Sigmundová is also interested in exploring space and life outside the planet. Her exhibition “Spacegardening” (2018) was a project where she speculated on culturing in space. As she is already dealing with souvenirs, she created her series of NASA branded objects, e.g., NASA labeled vases and embroideries. Following up on this project, Štěpánka Sigmundová was inspired by the news in March 2018 that the last male white rhino, Sudan, had passed away at the age of 45. Now his daughter and granddaughter are the only two female white rhinos surviving on earth. As Latour explains in his first Gaia Lecture: “It doesn’t stop; every morning it begins all over again. One day, it’s rising water levels; the next, it’s soil erosion; by evening, it’s the glaciers melting faster and faster; on the 8 p.m. news, between two reports on war crimes, we learn that thousands of species are about to disappear before they have even been properly identified.”[5]
Sudan and his family were one of the identified species, but their extinction was executed by humans. “The Last White Rhino” (2018) is an odyssey towards preserving the body of the last male white rhino within the universe. Sigmundová’s video work starts like a science fiction film’s opening scene. It is actually a remake of the original promotional video for Elon Musk’s SpaceX Falcon Heavy, the first private spacecraft to carry a private passenger. It is brilliantly and sarcastically brought together to honour the body of the last white rhino: A private enterprise by SpaceX has been selected for the very last and eternal journey of the white rhino to preserve its body in space, where there is neither life nor decay.
The interest and maybe the obsession of collecting, preserving, and archiving are the core of Štěpánka Sigmundová’s art practice.

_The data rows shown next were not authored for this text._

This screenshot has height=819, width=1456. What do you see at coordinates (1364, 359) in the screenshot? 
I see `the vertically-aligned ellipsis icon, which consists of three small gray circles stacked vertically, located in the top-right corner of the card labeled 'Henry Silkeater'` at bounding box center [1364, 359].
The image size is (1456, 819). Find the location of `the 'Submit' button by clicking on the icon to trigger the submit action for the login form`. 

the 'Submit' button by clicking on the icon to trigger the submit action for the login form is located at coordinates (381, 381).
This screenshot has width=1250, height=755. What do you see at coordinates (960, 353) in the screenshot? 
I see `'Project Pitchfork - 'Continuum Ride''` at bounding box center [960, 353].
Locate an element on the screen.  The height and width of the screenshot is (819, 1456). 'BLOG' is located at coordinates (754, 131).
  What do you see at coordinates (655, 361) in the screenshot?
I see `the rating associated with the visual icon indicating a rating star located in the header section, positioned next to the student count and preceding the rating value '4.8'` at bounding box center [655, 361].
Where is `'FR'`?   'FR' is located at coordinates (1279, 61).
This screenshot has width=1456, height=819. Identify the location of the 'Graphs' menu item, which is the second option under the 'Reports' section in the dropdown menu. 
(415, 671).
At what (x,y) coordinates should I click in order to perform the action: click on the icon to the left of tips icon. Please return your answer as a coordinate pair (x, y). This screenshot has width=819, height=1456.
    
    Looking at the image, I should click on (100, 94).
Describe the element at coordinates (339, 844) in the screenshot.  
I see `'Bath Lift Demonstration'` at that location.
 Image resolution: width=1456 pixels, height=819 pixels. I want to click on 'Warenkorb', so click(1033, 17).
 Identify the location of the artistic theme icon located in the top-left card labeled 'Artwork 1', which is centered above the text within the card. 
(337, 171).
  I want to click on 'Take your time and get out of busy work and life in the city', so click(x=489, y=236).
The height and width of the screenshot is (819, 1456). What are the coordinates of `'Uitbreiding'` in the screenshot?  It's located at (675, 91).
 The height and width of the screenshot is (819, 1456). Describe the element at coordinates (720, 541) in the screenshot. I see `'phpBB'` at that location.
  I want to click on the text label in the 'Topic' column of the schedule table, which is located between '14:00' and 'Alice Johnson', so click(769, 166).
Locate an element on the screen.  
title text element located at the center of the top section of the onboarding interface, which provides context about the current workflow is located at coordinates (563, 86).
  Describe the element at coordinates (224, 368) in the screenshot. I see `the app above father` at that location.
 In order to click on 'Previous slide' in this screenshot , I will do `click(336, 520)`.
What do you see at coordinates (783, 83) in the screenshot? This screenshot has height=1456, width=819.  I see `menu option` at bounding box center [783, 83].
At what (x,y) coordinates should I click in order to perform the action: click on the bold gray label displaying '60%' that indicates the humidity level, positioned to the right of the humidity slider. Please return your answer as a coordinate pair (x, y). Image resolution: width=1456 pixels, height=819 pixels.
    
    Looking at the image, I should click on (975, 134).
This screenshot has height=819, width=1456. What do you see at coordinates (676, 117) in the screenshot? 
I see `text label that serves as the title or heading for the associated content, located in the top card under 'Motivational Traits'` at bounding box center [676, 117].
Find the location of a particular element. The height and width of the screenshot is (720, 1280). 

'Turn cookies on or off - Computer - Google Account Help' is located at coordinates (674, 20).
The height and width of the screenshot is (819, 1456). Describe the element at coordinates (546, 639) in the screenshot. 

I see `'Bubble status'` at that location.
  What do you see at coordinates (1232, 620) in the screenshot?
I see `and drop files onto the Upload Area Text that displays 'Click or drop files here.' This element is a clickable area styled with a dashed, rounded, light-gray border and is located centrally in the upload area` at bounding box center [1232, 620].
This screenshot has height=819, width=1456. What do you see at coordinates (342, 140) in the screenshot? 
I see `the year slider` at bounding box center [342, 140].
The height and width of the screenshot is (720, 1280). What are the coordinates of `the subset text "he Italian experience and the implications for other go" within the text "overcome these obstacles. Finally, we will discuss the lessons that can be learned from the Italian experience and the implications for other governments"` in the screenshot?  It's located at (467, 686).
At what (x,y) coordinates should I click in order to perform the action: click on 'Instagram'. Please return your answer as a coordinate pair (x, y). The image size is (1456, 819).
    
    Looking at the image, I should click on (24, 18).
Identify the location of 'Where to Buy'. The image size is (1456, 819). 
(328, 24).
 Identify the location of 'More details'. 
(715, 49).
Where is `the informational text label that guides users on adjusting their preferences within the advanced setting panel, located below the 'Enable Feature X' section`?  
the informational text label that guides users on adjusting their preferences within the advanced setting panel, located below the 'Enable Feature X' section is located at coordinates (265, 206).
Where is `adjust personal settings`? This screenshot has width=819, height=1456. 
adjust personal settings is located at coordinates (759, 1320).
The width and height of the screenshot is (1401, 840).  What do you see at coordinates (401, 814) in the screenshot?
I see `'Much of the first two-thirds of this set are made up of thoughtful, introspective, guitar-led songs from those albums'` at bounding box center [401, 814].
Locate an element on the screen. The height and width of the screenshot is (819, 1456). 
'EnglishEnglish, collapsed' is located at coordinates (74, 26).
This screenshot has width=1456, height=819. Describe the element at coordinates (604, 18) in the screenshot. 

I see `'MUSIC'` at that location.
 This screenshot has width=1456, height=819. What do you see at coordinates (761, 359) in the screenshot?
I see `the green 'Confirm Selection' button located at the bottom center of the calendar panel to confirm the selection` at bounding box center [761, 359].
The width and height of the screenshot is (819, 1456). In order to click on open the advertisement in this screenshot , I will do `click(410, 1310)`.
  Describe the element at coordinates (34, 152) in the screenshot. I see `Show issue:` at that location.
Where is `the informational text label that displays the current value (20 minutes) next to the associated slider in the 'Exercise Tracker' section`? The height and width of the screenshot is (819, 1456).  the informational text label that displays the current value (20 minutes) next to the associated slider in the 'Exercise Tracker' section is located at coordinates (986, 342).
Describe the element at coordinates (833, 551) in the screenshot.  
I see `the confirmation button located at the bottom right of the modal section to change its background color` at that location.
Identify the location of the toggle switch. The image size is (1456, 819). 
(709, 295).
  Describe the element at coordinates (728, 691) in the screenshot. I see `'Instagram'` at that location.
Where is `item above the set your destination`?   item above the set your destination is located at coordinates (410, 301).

She appropriates classic museology and archiving methods, and composes her works and exhibitions within a nonlinear, abstract, and fictional/non-fictional storytelling format. Her externalizing memory engages with her personal experience, life on earth, and beyond.
Text by Tuçe Erel
[1]Stefan Heidenreich, “Unknown Knowns and the Law of What Can Be Said,” in The Archive as a Productive Space of Conflict, ed. Yann Chateigné et al. (Berlin: Sternberg Press, 2016), 385–92. p.387.
[2]RabihMroué, “Make Me Stop Smoking-Make Me Stop Acting,” in The Archive as a Productive Space of Conflict, ed. Yann Chateigné et al. (Berlin: Sternberg Press, 2016), 531–38.
[3]Heidenreich, “Unknown Knowns and the Law of What Can Be Said.” P.389
[4] Susan Sontag, On Photography, electronic (New York: RosettaBooks, 2005). P.1
[5]Bruno Latour, Facing Gaia: Eight Lectures on the New Climatic Regime, trans. Catherine Porter (Cambridge, UK: Polity, 2017).